As an unusual collaboration among retail, grower, labor and consumer organizations, the Equitable Food Initiative sees a tremendous opportunity for transformation in the produce industry. We believe that well-trained and fairly compensated workers can be a huge part of the solution to the industry's food safety and labor challenges. Our work with Costco Wholesale, Whole Foods and eight of their produce suppliers is already demonstrating that engaged and motivated workers can verify ongoing compliance with our rigorous standards. This spring, our first certified strawberries will be on Costco shelves with the "Responsibly Grown. Farmworker Assured." ™ label. More product will be available as the season advances, and we hope other retailers will join in supporting their suppliers to achieve EFI certification.

But beyond the assurance of compliance, EFI's experience with growers so far shows that new forms of labor-management collaboration can also create other forms of value. As with any industry, experienced farmworkers know a great deal about the produce they harvest, and can use the problem-solving skills they learn through EFI to explore ways to improve the production process, reduce waste and retain labor in a tight market. As more suppliers get involved, there are also opportunities for sharing best practices: rather than dictating how things should be done, EFI aims to build on the inherent knowledge that workers and their supervisors already bring to their profession. As EFI evolves, we learn and grow through the insight of our stakeholders.

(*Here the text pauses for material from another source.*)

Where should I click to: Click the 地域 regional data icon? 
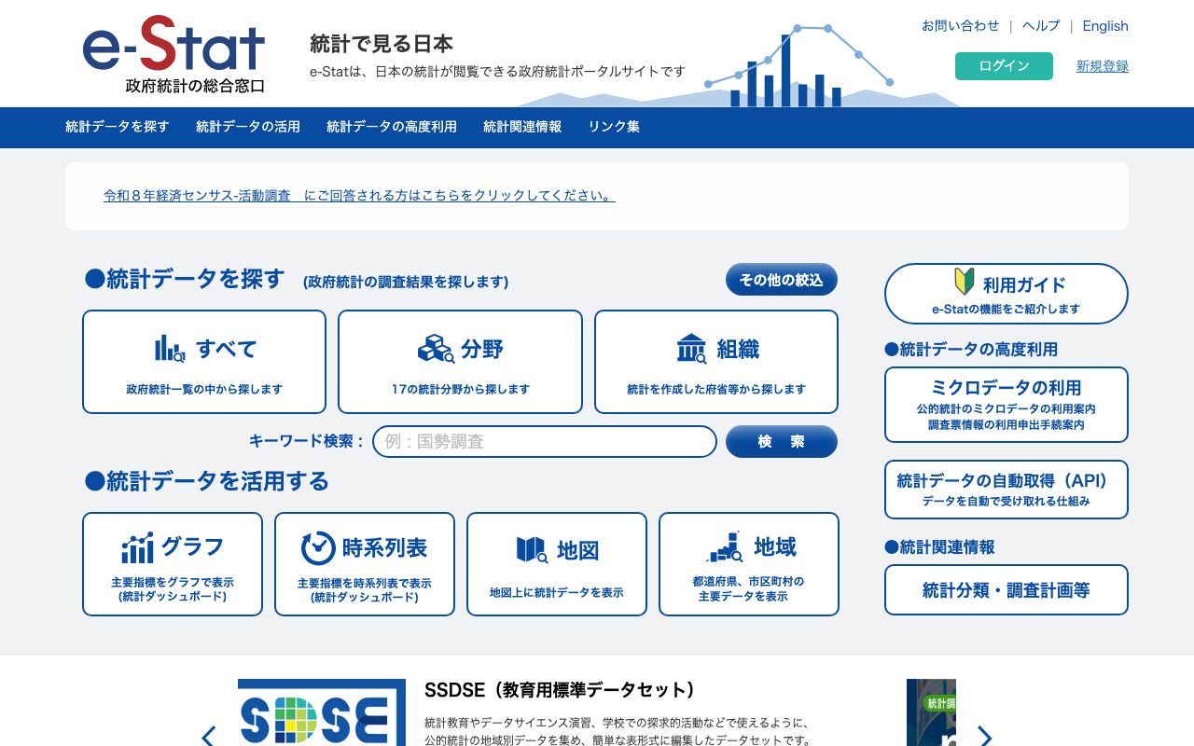coord(724,546)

Among our early-adopters is NatureSweet Tomatoes, a San Antonio-based company with multiple facilities in Mexico and Arizona. NatureSweet is "dedicated to increasing the sustainability of the land and the lives of all those surrounding our product." But by investing in the capacity of its workforce, the company also sees a significant competitive opportunity, and talks about a produce industry "ripe for disruption." All the growers we talk to seek to tap the potential of their workforce and promote a change of culture in the industry. EFI is excited to be part of what we see as a positive transformation. And it all starts with an awareness that farmworkers bring tremendous skill and knowledge to their trade. This week should be about helping to spread that awareness.